What is the current situation?

  • Six companies (Dwr Cymru, Southern, South East Water, South West Water, Thames Water and Yorkshire Water) have applied to bring in localised Temporary Use Bans (commonly called Hosepipe Bans) in all or part of their regions
  • This follows unprecedented weather conditions in parts of the country, including the driest start to the year since 1976 and the driest July since the 1930s – with some regions experiencing even more extreme conditions than that. We have also seen record-breaking levels of demand in places – up 40% or more, which means some companies have had to produce hundreds of millions of litres of extra water each day, equivalent to adding multiple additional towns of people to the network
  • With hot dry weather continuing across much of the country, every water company has detailed plans in place to manage water resources for customers and the environment, and are doing everything they can, including working closely with government and regulators, to minimise the need for any restrictions and ensure rivers continue to flow
  • We continue to urge everyone to carefully consider the amount they are using given the unprecedented conditions.
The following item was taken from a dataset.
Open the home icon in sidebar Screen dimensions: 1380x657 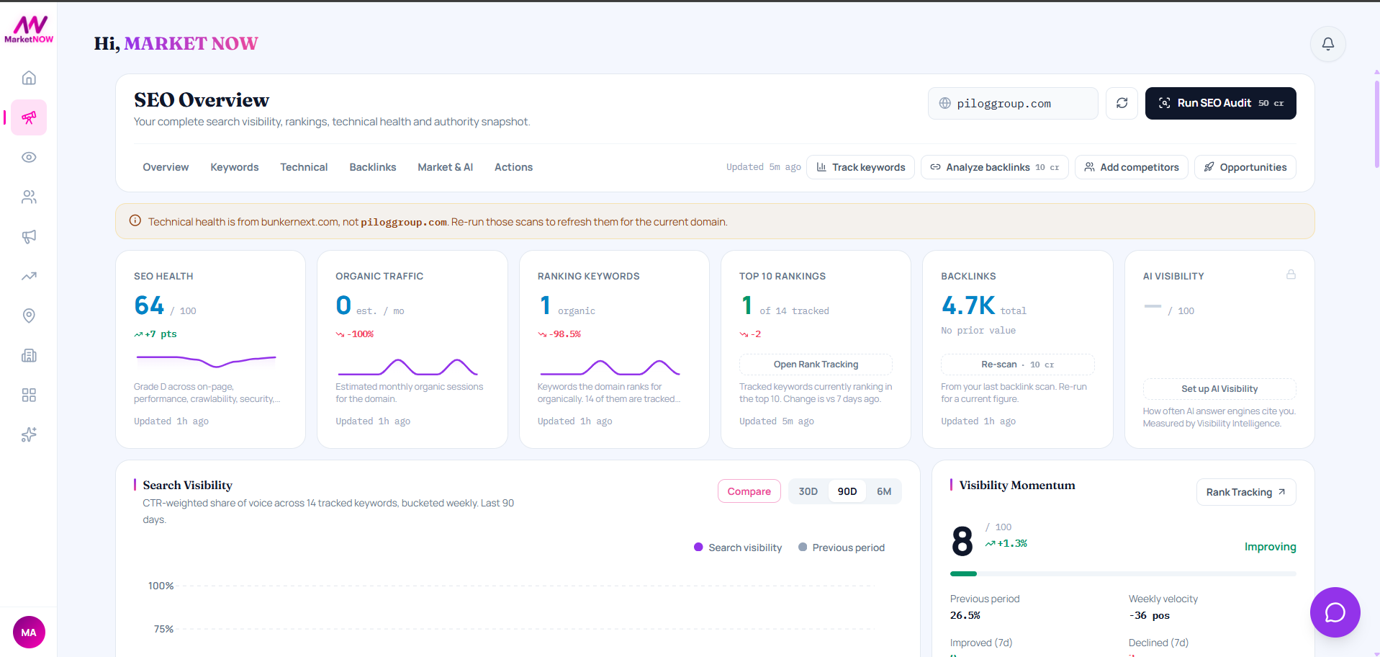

The water industry is running a national water saving campaign called Water’s Worth Saving that provides the public with helpful hints and tips on how to do their bit with water use in the home and garden

Are other regions going to implement a TUB?
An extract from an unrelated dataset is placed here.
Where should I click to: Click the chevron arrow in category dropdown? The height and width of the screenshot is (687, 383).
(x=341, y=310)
  • Companies are doing all they can to minimise the need for restrictions – for example, by changing their sources of water to reduce pressure on hot-spots and by moving water around their regions to reinforce areas under pressure
  • In addition, impacts do vary across the country, with some regions feeling much less pressure than others.
    However, the unprecedented weather conditions have led to large numbers of rivers experiencing stretches of low flow, particularly in the south of England. Companies are therefore monitoring the situation very closely. If specific triggers are passed in a region (which typically include, for example, levels of groundwater, river flows, and weather forecasts) they will follow the actions described in their Drought Plans, which include the use of temporary use bans once a particular point in the plan has been reached.
    It is very difficult to predict which triggers will be passed, where, and when – and therefore whether any further restrictions will be needed. Ultimately this will depend on the weather we get

Isn’t it unacceptable for companies to be introducing restrictions? They are very disruptive for customers.
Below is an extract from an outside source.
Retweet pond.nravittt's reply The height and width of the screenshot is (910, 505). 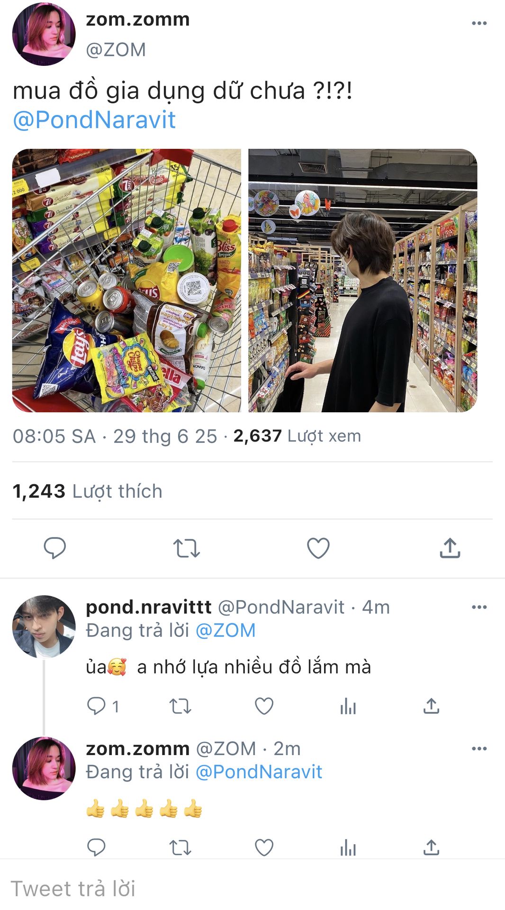pyautogui.click(x=180, y=706)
  • No company wants to introduce restrictions if they can possibly be avoided. They try to provide as much notice as possible, and have created a number of exemptions to be sensitive to scenarios where restrictions would cause particular difficulty
  • However, with at least six rivers recording record-breaking shortages of water, we have to be responsible and try to reduce demand as much as possible. Experience suggests that, for those regions experiencing the most acute pressure, voluntary measures alone will be insufficient for achieving the kinds of reductions needed
  • Each company’s Drought Plan – which has been agreed with Ministers and regulators, and consulted on publicly – sets out when Temporary Use Bans could become necessary in a given area. Restrictions are part of our planned and pre-agreed system for managing severe weather conditions
  • Companies have delivered a range of schemes in recent years to reduce the need for restrictions, which is why we have seen far fewer of them – with fewer activities prohibited – than in other countries like France
  • We have also developed 18 major, long-term projects like new reservoirs which will, as they are completed, ensure we adapt to climate change and further reduce the likelihood of restrictions in future

Isn’t it unacceptable for companies not to be introducing restrictions? They are needed to protect the environment.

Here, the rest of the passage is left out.